Keeping Your Sanity When Using Lookup Tables
Note: Originally posted on 2004-02-17 under the permalink 4aa1a488-fa83-4df5-83e8-a2b218e75d75… someone requested that this one be resurrected from the archives. Someday I’ll write a script to convert all that old content to WordPress! *sigh*
Marc Shiker has seen the light on how to address the issue of lookup tables.
The problem here is not one of identities primary key vs. storing the value, it is one of whether you should have a relation in the first place. Since the only attribute of Marc’s Gender table other than the ID is the name of the gender, this relation serves no purpose at all and should be rolled back into the Employee table.
Marc asks:
Without any performance testing to back this up, it just seems more efficient to filter rows on an int value than a varchar. […] Does an index on Gender in David’s table overcome this? What about physical disk space? 1000 rows of an int vs 1000 rows of a varchar(7)? How about a million rows?
My answers:
- Especially considering encoding comparisons and memory transfers, string comparisons are more expensive.
- That said, table joins to get the string back when you only have the ID are orders of magnitude more expensive. The only time they would be compared is when you are checking a constraint (i.e., on INSERT or UPDATE). You are much more likely to SELECT them and be forced into using a table join to look up your value by its ID.
- The processing of your SQL statement to turn “GenderID=1” into a query and the extra table locks easily trump the difference in looking up a string vs. an integer. String indexes are also very efficient, especially when the choices are unique within the first few characters.
- Physical disks are cheap and fast. Worst cast, the string takes 3x as much space as the int (assuming string in unicode + length integer). No big deal.
- You could also make FirstName a relation, but wouldn’t that be silly? If the only determining factor is the number of valid choices, they don’t belong in a related table.
Now the question becomes “how do you give the user a set of valid choices?” Here a few approaches, in order of my own preferences:
- Hard-coded in code. Bad. Bad. Bad. Choices should never be enumerated inside the code, period. They should ideally be cached in memory, but never compiled. “Magic” strings should be avoided here as well.
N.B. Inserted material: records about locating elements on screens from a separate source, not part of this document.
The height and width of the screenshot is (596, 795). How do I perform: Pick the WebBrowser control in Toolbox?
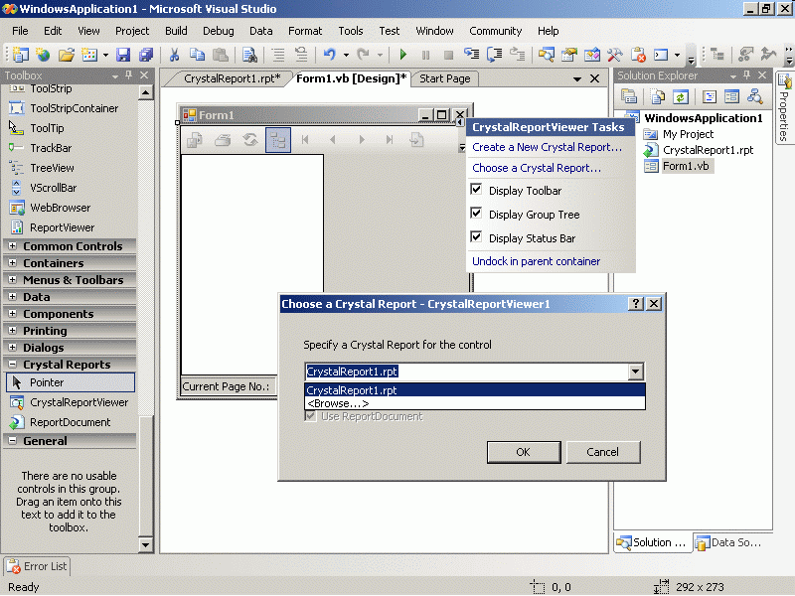pos(60,208)
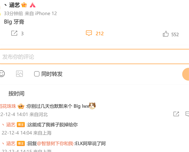This screenshot has height=152, width=189.
Task: Open comments via the orange comment icon
Action: click(x=89, y=33)
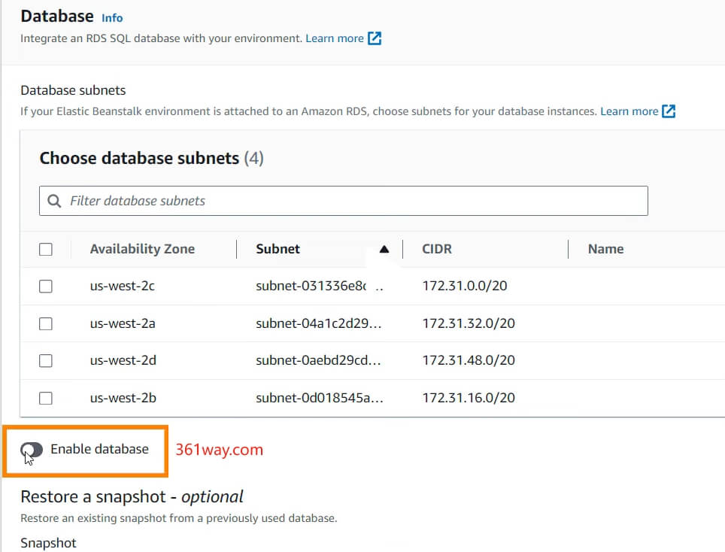Sort by the CIDR column header
Viewport: 725px width, 552px height.
coord(437,249)
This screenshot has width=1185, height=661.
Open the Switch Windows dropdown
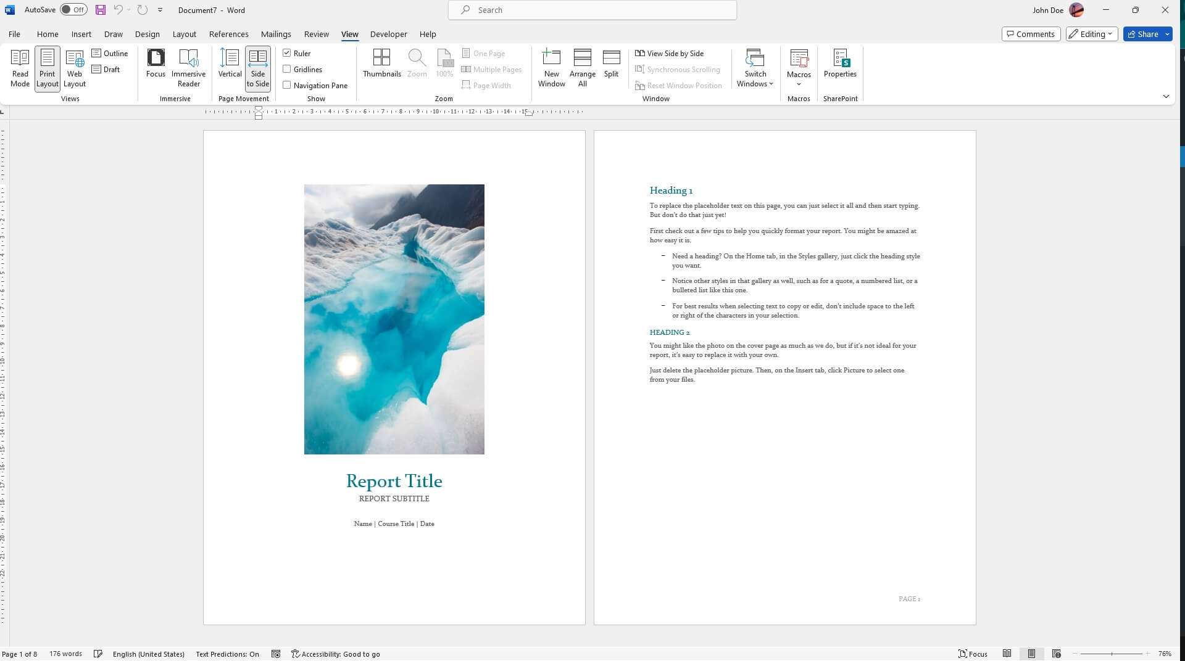(755, 69)
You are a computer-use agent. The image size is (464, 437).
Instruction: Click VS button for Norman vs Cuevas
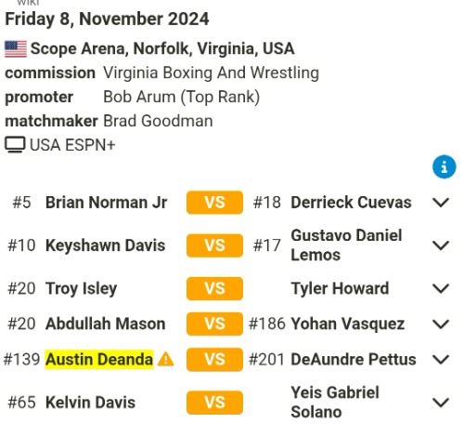214,203
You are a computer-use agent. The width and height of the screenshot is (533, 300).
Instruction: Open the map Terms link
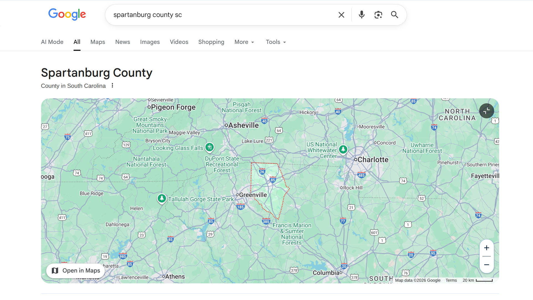click(x=451, y=280)
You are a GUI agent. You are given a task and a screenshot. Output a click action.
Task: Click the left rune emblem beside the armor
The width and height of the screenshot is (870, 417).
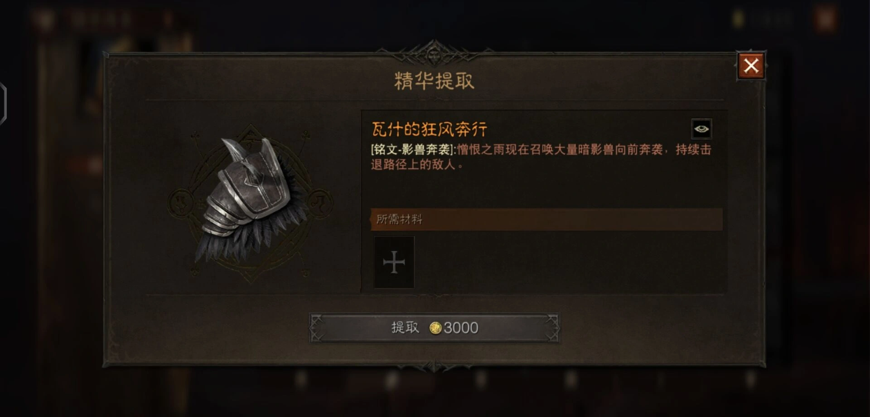click(181, 203)
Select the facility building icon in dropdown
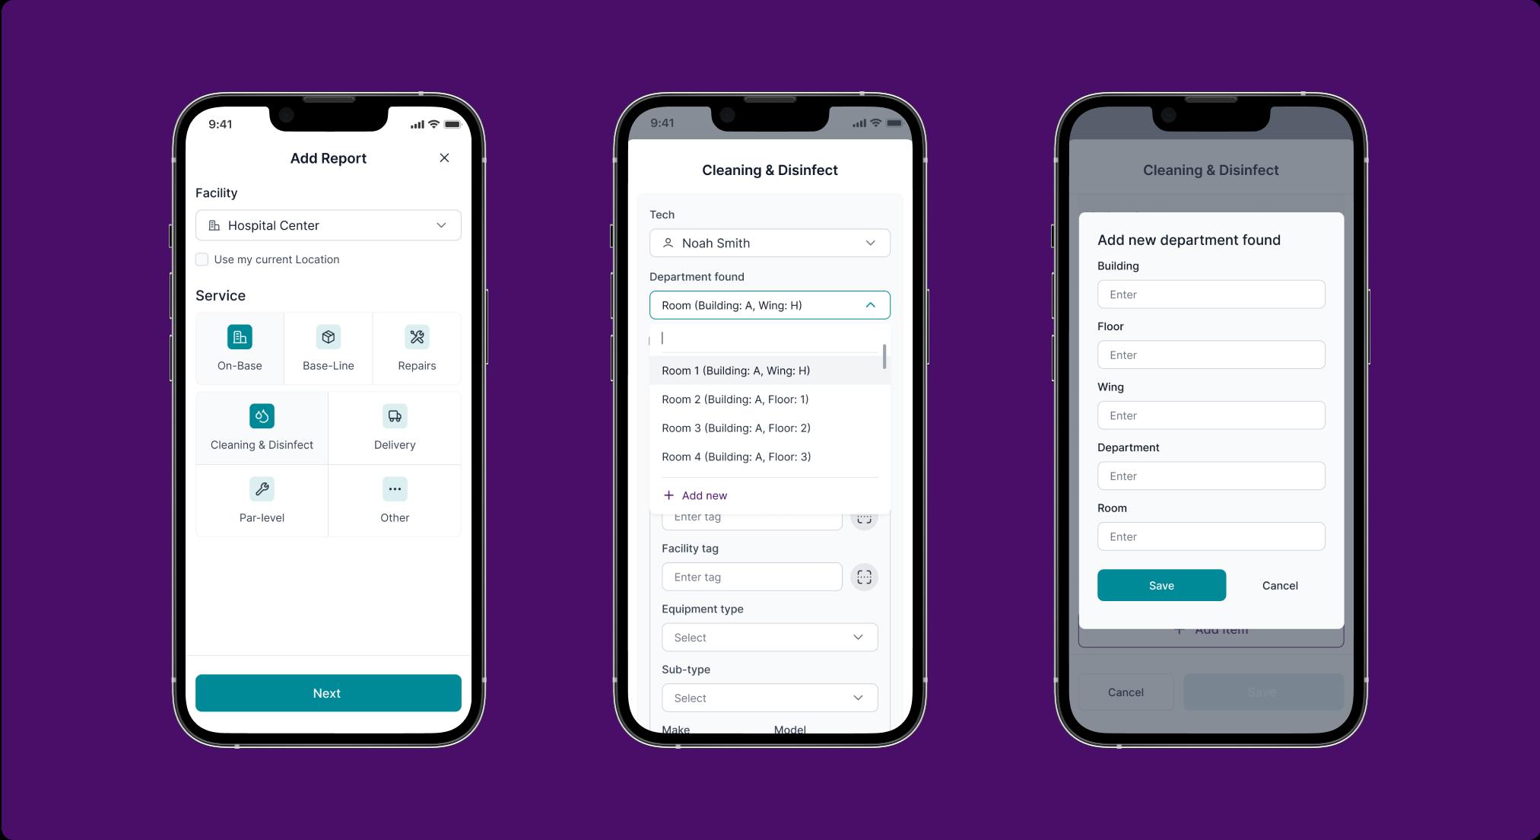The image size is (1540, 840). [x=217, y=224]
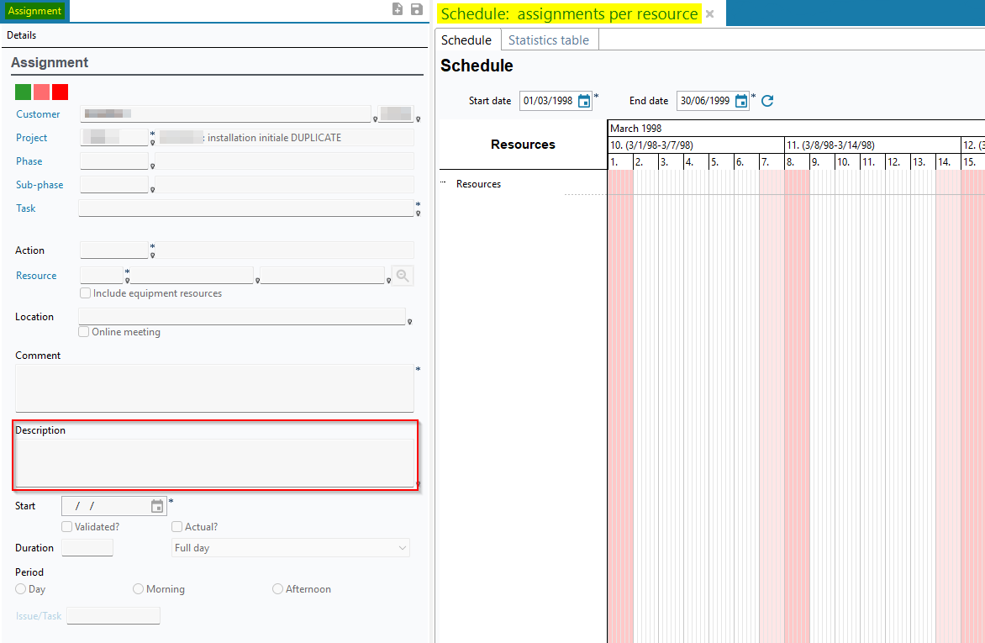Open calendar for assignment Start field
985x643 pixels.
[157, 506]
- Hard-coded in config files. Better, but no dice. There is no validation at the database level.
- Individual lookup tables. Better since constraints can be defined and choices can be changed without compilation. But now you have a bunch of tiny little tables, all alike.
-
Master lookup table. I’ve used this approach with much success in the past. Consider something like the following schema:
CREATE TABLE [Choices] [Category] [varchar] (150) NOT NULL, [Value] [varchar] (255) NOT NULL, [SortOrder] [int] NULL CONSTRAINT [DF_Choices_SortOrder] DEFAULT (0), CONSTRAINT [PK_Choices] PRIMARY KEY CLUSTERED ([Category],[Value]) ON [PRIMARY] ) ON [PRIMARY]
The advantages to this approach: a single table definition, check constraints and triggers are easily duplicated and applied, and you can manually override the sort order (e.g., “month” should come after “week”). The clustered index makes it lightning-fast, the actual values are stored in the other table, and there is no false relation involved. Any changes to the structure (for instance, extending the length of the allowed value, or adding a “context” filter) is system-wide with a single table change. A few other simple schema changes could allow you to have the choices translated into the user’s native language automatically.
- Dynamic selection. This is my current favorite, and it is really the simplest: to find out the valid choices, just do a SELECT DISTINCT columnname on the table. Disadvantages: you lose the extra sorting capability and it requires a representative corpus of records to get the choices populated. Advantages: with B-Tree indexing, the DISTINCT should be as fast or faster than a master lookup table, regardless of the number of rows in the table (it only scans the index for distinct values, not the table), the choices are never out of sync with the extant data, and new choices only require the INSERT/UPDATE that uses them. Also, since there are no constraints or triggers involved, this works beautifully with just about any RDBMS from Jet upward. Another advantage: you can filter the user’s choices easily based on other attributes of the record, such as only showing choices that are from records the user has access to.